All of this first section is encased in the language of the "laws of the vegetable kingdom," a system governed by "increasingly higher laws," a clever metaphor for the decaying aristocracy and their impotence, their sterility created through intermarriage and the exclusion of other "species." Their rituals, salons and parties and such, represent an artifice for the benefit of lesser beings. "Parties of this sort ... have little reality until the following day, when they occupy the attention of the people who were not invited." The hidden realities of the aristocracy in this fourth volume of Proust's In Search of Lost Time turn to appetite. Of the Sodom and Gomorrah variety.

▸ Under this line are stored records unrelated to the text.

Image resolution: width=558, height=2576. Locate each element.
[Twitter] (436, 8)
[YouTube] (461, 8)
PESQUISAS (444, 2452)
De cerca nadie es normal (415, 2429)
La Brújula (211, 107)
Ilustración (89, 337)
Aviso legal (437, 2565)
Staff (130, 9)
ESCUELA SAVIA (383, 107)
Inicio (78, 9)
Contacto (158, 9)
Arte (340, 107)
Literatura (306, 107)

That all sounds so serious, doesn't it? Anti-semitism, classism, homophobia. The knowledge that the author himself occupies these uncomfortable positions as Jew in the day of Dreyfus and gay man at a time when this was taboo, illegal. But this book is surprisingly funny especially as Marcel projects his own appetites and curiosity upon those around him. One world has opened to him to the eyes of all as he finally gains access to the parties of the elite, but thanks to his experience spying upon Charlus, another world has opened to him as well. Everywhere he looks he sees inverts and their connections to high society. He pursues a whore whom Robert has identified as willing to go with women as well. He is introduced to the breast-rubbing habits of the practitioners of Sapphic love.
Something about all of this does seem familiar though. The party scenes, the salons, the re-appearing cast of characters. You know, the soiree of the Princess, the Verdurins". And just as Swann so long ago suspected Odette of having women as lovers, Marcel now suspects Albertine of the same. Marcel's grieving for his grandmother as he returns to Balbec is but a momentary distraction from these dramas he amusingly seems intent upon writing for himself - the only bit of the writer he once intended to be evident in him.
One favorite part of the book surrounded Charlus with his self-destructive tendencies and arrogant, emotional outbursts. The facade unravels, and his preferences are exposed finally providing his nearest and dearest with a reason to shun him. For his decades of obnoxious behavior and because he has exposed his reality beneath the role written for him in those "laws of the vegetable kingdom." His love Morel is used to peel back these layers, and then reduces Charlus to hilariously portrayed jealous lover. His descent is so deftly handled that a reader has the indulgence of both pity and humor simultaneously in his story.
And the end? Marcel will save Albertine from the Sapphists by marrying her.
"I absolutely must - and let's settle the matter at once, because I'm quite clear about it now, because I won't change my mind again, because I couldn't live without it - I absolutely must marry Albertine."
This "rescue" has been proven futile to him repeatedly throughout the book, but the ultimate romantic is attached to his idea. In love with words, with possibilties, with the contents of his own imagination without an ability to see its deficiencies.